WHAT THE TASK REQUIRES
Recast the text lines of the records below as a JSON list of strings, with one string per line. Omit blank lines and the pictures.

[Text and item location entries]
□ □ □ □

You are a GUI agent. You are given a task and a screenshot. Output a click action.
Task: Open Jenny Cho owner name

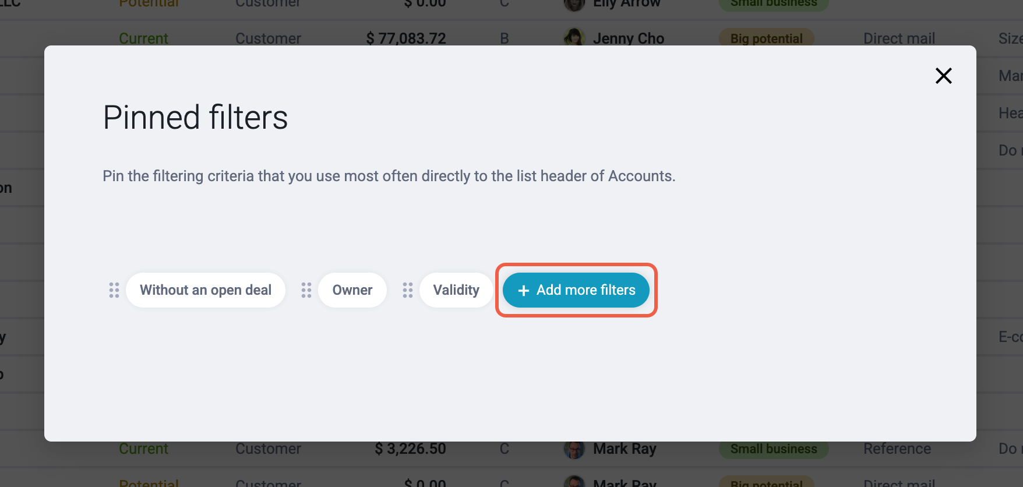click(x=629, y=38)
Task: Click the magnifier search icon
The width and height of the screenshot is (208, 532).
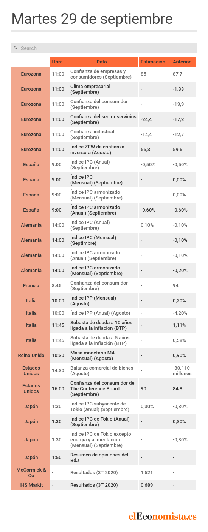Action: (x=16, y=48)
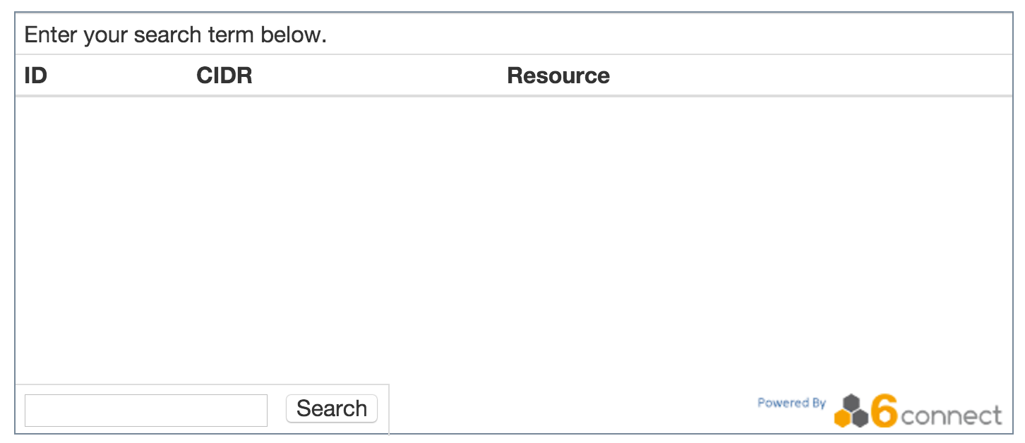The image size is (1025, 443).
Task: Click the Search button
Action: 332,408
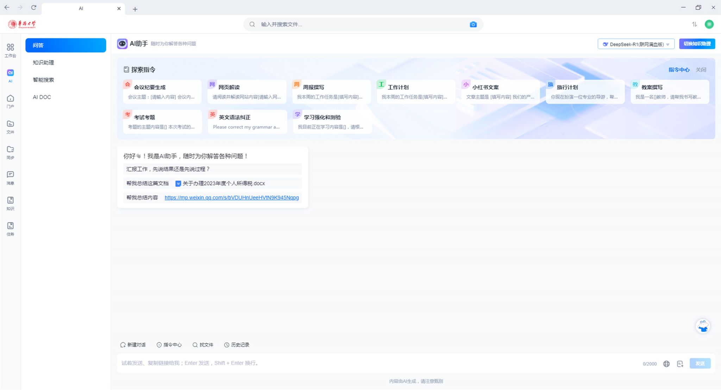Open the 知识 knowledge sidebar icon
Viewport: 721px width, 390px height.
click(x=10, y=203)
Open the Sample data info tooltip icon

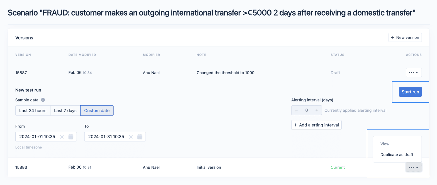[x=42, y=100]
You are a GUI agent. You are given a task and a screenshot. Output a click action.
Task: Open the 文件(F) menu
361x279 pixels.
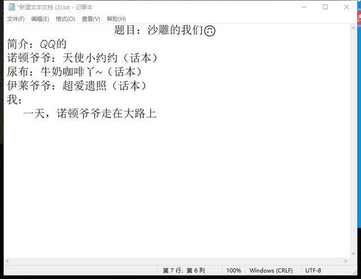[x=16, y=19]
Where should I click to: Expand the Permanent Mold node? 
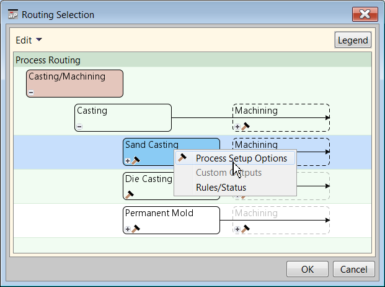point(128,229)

□ □ □ □

SOLVED EXERCISE
[
  "You are a GUI agent. You are given a task and a screenshot. Output a click action.",
  "Task: Open Jenny Cho owner name",
  "click(x=629, y=38)",
  "Task: Click the magnifier search icon",
  "The width and height of the screenshot is (208, 532).",
  "Action: (x=16, y=48)",
  "The image size is (1025, 443).",
  "Task: Click the Search button",
  "Action: 332,408",
  "Open the 知识 knowledge sidebar icon",
  "Viewport: 721px width, 390px height.",
  "click(x=10, y=203)",
  "Open the Sample data info tooltip icon",
  "[x=42, y=100]",
  "You are a GUI agent. You are given a task and a screenshot. Output a click action.",
  "Task: Open the 文件(F) menu",
  "361x279 pixels.",
  "[x=16, y=19]",
  "Where should I click to: Expand the Permanent Mold node? ",
  "point(128,229)"
]